_EXERCISE AIM_. Copy out exactly the lines below that run from the one holding "[list] (689, 2257)" to the one holding "Ropa interior y", keeping both of those lines and no others.

_SUPPLIED ENTRIES_.
——

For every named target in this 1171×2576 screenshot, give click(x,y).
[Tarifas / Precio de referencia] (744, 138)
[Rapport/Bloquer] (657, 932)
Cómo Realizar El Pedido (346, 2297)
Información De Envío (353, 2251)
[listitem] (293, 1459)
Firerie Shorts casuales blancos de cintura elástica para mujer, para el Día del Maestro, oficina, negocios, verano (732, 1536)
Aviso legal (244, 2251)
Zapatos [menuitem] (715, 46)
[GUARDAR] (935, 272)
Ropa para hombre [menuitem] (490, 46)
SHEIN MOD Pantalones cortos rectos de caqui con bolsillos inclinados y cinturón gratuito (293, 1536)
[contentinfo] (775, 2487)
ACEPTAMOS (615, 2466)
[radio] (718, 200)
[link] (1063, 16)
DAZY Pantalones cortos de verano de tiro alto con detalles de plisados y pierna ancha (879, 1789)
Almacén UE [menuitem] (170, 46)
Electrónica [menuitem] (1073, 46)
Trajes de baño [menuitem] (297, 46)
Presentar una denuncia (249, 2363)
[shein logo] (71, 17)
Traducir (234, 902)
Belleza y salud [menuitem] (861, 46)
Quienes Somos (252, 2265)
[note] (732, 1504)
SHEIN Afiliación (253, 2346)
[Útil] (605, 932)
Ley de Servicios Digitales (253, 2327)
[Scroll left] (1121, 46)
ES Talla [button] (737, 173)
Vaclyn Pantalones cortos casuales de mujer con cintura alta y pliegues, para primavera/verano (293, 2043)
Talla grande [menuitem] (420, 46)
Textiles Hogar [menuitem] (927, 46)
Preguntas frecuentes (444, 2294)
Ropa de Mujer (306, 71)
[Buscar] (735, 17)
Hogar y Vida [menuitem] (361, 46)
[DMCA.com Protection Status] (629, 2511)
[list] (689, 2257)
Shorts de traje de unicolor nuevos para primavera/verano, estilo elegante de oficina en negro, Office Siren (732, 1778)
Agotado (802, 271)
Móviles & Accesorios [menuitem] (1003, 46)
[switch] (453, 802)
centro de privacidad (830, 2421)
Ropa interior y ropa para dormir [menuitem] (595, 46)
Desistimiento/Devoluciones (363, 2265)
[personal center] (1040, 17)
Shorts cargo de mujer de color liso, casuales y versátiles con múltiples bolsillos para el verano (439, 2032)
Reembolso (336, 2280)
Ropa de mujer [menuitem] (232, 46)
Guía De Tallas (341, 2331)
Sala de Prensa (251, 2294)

——

_SOLUTION TO THIS TASK_.
[list] (689, 2257)
Shorts de traje de unicolor nuevos para primavera/verano, estilo elegante de oficina en negro, Office Siren (732, 1778)
Agotado (802, 271)
Móviles & Accesorios [menuitem] (1003, 46)
[switch] (453, 802)
centro de privacidad (830, 2421)
Ropa interior y ropa para dormir [menuitem] (595, 46)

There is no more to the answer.